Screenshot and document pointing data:
====
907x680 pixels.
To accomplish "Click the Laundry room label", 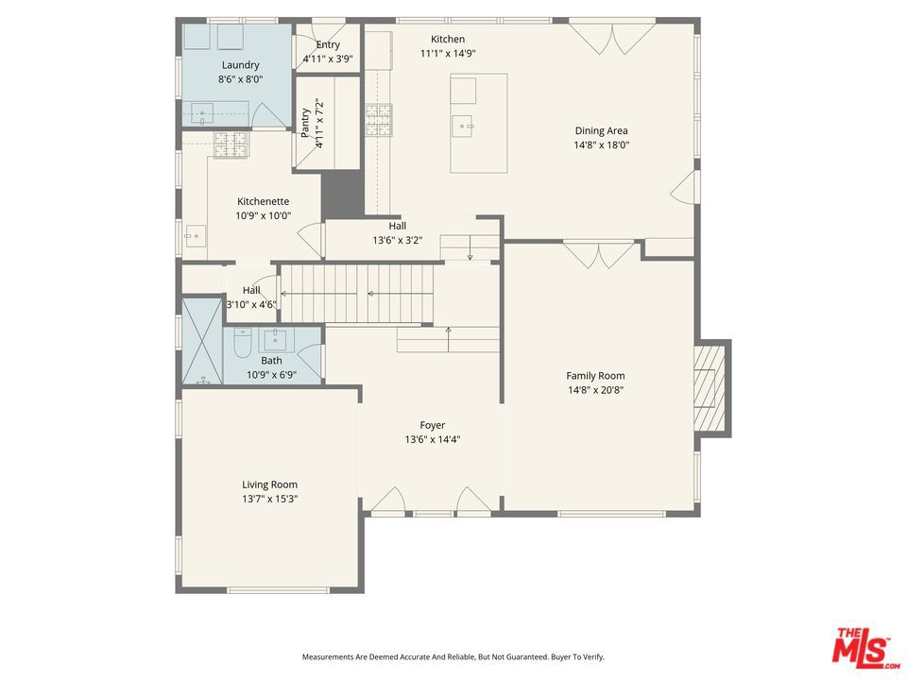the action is point(240,65).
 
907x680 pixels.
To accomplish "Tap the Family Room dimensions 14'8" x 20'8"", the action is point(595,390).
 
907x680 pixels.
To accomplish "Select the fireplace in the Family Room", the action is point(710,388).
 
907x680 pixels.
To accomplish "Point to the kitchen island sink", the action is point(463,126).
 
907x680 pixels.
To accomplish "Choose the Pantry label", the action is point(305,123).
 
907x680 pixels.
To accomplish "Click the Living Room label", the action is point(269,485).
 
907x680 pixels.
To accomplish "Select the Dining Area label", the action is point(601,131).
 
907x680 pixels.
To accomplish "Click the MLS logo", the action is point(866,645).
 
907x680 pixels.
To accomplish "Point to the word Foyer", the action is point(432,426).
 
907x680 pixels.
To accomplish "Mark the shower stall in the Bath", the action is point(202,341).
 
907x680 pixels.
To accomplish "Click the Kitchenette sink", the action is point(196,236).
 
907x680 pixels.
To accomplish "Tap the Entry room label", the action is point(328,45).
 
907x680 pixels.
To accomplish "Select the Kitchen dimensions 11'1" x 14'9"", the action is point(448,54).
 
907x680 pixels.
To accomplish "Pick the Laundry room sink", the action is point(202,112).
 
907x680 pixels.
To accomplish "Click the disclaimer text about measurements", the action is point(453,657).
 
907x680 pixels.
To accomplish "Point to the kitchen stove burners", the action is point(378,120).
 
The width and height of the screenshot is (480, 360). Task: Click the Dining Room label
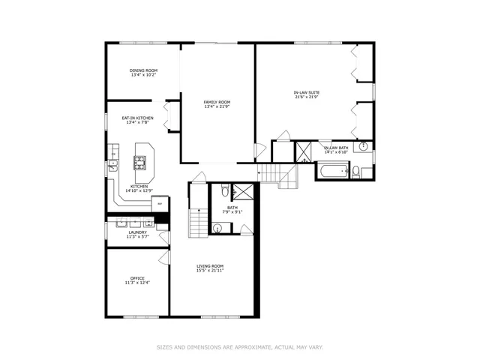tap(142, 71)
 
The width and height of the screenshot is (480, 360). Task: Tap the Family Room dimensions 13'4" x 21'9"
tap(218, 106)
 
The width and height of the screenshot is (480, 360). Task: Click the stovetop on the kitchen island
tap(140, 160)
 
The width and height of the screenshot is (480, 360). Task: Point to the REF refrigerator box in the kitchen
tap(158, 201)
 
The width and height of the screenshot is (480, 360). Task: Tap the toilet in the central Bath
tap(225, 193)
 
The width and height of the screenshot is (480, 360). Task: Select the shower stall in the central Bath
tap(242, 190)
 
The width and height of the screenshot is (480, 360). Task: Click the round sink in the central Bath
tap(218, 226)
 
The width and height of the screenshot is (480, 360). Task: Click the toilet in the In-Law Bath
tap(356, 171)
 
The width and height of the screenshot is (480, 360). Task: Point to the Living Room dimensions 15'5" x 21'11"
tap(211, 270)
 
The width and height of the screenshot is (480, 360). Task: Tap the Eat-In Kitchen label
tap(138, 118)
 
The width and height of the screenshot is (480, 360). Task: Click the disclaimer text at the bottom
tap(239, 347)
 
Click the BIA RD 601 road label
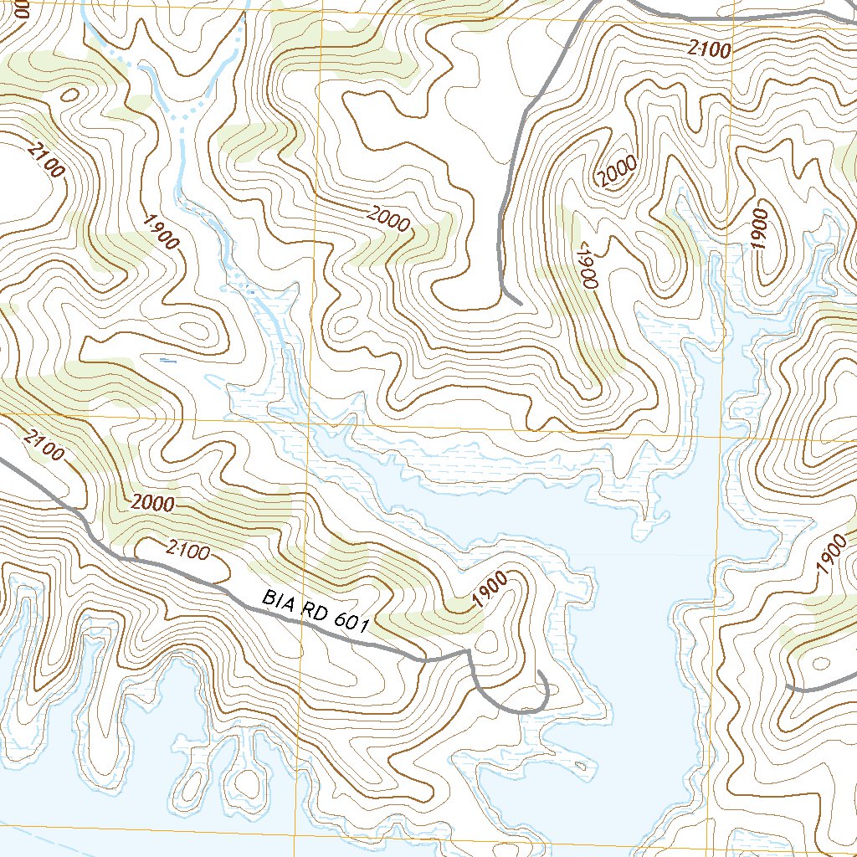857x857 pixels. tap(316, 610)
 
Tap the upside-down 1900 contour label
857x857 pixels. tap(584, 264)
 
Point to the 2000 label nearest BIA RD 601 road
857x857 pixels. tap(151, 504)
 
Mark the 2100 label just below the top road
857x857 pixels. tap(709, 50)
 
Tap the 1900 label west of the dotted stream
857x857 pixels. tap(161, 232)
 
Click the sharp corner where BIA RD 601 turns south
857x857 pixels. tap(468, 651)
====
- _BRIEF_
Retype the lines of the data above word for word, starting at the line that contains "toilet in the central Bath" and ending after the line that contains "857x857 pixels. tap(584, 264)". Leave the pictures out of your copy.

- _EXERCISE SOLUTION_
The width and height of the screenshot is (480, 360). Task: Tap the toilet in the central Bath
tap(225, 193)
 
The width and height of the screenshot is (480, 360). Task: Select the shower stall in the central Bath
tap(242, 190)
 
The width and height of the screenshot is (480, 360). Task: Click the round sink in the central Bath
tap(218, 226)
 
The width and height of the screenshot is (480, 360). Task: Click the toilet in the In-Law Bath
tap(356, 171)
 
The width and height of the screenshot is (480, 360). Task: Point to the Living Room dimensions 15'5" x 21'11"
tap(211, 270)
 
The width and height of the screenshot is (480, 360). Task: Tap the Eat-In Kitchen label
tap(138, 118)
 
The width and height of the screenshot is (480, 360). Task: Click the disclaimer text at the bottom
tap(239, 347)
 
Click the BIA RD 601 road label
857x857 pixels. tap(316, 610)
 
Tap the upside-down 1900 contour label
857x857 pixels. tap(584, 264)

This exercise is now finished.